No solamente Jesús se oponía a cualquier sufrimiento, sino tampoco lo quería para sí, como nos cuenta Marcos en los que fueron sus últimas horas, antes de ser capturado:“Y decía: «¡Abbá, Padre!; todo es posible para ti; aparta de mí esta copa; pero no sea lo que yo quiero, sino lo que quieras tú» (Mc 14,36). Jesús no quiere el sufrimiento, no lo busca, pero tampoco huye de él.

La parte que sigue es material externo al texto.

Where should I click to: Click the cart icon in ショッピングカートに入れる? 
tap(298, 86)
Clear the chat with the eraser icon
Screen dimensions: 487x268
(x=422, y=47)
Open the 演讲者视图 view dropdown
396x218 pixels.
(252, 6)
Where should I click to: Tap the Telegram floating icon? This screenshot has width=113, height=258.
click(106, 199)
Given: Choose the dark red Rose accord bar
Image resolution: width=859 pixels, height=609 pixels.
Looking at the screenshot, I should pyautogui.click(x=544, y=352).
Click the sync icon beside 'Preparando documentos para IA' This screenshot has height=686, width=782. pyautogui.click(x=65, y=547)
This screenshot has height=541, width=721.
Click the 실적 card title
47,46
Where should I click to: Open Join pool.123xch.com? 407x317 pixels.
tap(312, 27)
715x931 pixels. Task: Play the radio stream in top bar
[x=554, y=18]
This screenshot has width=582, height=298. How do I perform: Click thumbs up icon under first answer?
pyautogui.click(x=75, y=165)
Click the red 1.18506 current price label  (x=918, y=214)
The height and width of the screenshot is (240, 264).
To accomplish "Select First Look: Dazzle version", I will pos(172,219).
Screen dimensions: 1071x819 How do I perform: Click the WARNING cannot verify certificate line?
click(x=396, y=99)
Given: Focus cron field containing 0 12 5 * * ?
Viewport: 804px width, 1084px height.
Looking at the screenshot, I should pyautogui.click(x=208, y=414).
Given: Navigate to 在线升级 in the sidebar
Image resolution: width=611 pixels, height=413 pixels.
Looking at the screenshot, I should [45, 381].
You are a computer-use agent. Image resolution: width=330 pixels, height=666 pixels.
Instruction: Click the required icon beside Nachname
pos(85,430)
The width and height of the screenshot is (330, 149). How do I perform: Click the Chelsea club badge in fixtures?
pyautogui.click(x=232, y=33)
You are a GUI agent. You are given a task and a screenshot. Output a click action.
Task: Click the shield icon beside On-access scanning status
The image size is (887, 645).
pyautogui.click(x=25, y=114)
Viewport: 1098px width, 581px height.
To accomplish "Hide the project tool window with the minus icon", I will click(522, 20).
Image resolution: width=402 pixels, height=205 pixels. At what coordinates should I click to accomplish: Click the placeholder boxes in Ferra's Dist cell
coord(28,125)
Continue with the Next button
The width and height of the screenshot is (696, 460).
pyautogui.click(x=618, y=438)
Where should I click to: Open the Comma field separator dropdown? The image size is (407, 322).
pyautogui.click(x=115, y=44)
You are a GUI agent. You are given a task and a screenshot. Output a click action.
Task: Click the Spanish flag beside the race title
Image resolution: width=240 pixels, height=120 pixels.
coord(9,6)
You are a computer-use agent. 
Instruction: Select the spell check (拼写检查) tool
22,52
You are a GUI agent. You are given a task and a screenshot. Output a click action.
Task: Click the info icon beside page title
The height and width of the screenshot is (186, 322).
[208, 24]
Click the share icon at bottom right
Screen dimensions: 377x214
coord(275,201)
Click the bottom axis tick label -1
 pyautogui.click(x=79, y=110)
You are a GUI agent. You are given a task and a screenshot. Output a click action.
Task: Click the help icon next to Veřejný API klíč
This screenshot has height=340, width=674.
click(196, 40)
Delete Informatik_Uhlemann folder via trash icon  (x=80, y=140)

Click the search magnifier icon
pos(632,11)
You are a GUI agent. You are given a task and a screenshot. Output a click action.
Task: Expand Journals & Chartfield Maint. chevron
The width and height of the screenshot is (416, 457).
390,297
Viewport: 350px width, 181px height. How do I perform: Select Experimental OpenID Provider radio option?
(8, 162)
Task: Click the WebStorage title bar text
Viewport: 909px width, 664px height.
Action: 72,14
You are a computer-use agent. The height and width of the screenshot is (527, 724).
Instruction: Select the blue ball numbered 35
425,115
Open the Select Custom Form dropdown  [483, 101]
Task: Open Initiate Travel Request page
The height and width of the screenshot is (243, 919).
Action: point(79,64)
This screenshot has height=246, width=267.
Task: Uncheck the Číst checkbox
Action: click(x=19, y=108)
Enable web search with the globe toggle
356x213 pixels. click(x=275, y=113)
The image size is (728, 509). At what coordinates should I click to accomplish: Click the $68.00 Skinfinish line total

En este sentido hay que leer las imágenes que el evangelista Juan pone en boca a Jesús: el grano de trigo debe morir para dar fruto, sino se queda infecundo o el que se ama a sí mismo se pierde y sólo quien se aborrece tendrá la vida eterna. Estos conceptos, mal interpretados, nos estarían diciendo que es bueno menospreciarse, no amarse, desear morir, negar la vida, en vista de una futura. Pero, como hemos visto antes, Jesús nos transmite todo lo contrario; además nos recuerda que sólo quien se ama a sí mismo puede amar a los demás.
¿Qué significan, entonces, las imágenes anteriores? Jesús ya sabe que está llegando su hora, que ha ido muy lejos y hay quién quiere quitarle del medio, pero también se da cuenta que es necesario que esto pase, porque sólo cuando somos capaces de hacer de nuestra vida un don, sólo entonces ésta adquiere una dimensión nueva y es capaz de hacerse eterna y vencer la muerte.
Sólo entregándose, la vida se transforma, como la semilla que, de pequeña, se hace inmensa porque no se ha mantenido al margen, a salvo, en la despensa para que no le pase nada. En realidad esta semilla terminará para pudrirse y perder su potencial si no se da enteramente. Cuando quiero mantener mi vida a toda costa y me agarro a ella por miedo a perderla, en realidad ya la estoy perdiendo.
Aquí Jesús nos revela que es libre aquel que consigue vencer el miedo: el miedo al cambio, a decir no cuando es no o sí cuando así tiene que ser, a amar y dejarse amar, perdonar y reconciliarse, al rechazo, a la idea de no poder controlar las cosas y, porque no, a la muerte.
Sólo si conseguimos elevar nuestro entendimiento, nuestra voluntad y todo nuestro ser para poder ver los elementos de nuestra vida no como piezas sueltas sin sentido, sino como partes fundamentales de un puzzle, entonces empezaremos a entrever una imagen, la nuestra en continuo devenir, la de Dios reflejada en nosotros, una imagen que siempre ha existido porque eterna en Dios y que, si es llevada a plenitud, en esta entrega desinteresada y cuidadosa del otro, no puede terminar con la muerte, porque se hace superior a ella, más fuerte que ella porque hecha divina.
Para esta quinta semana de Cuaresma, ya cercanos al tiempo de Pascua, deseo para todos nosotros que podamos conseguir la capacidad de ver los elementos que componen nuestra vida con una visión de conjunto, en la segura confianza que todo lo que nos pasa podemos transformarlo en algo que nos hace más fuerte y mejores personas.
Que podamos entender cuán importante es saber soltar, dejar ir las cosas, las personas, las ideas y los proyectos, para finalmente poder entrar en comunión con la corriente de la vida. Porque un gusano, si lucha contra los cambios, nunca podrá transformarse en mariposa. Muriendo así, daremos mucho fruto.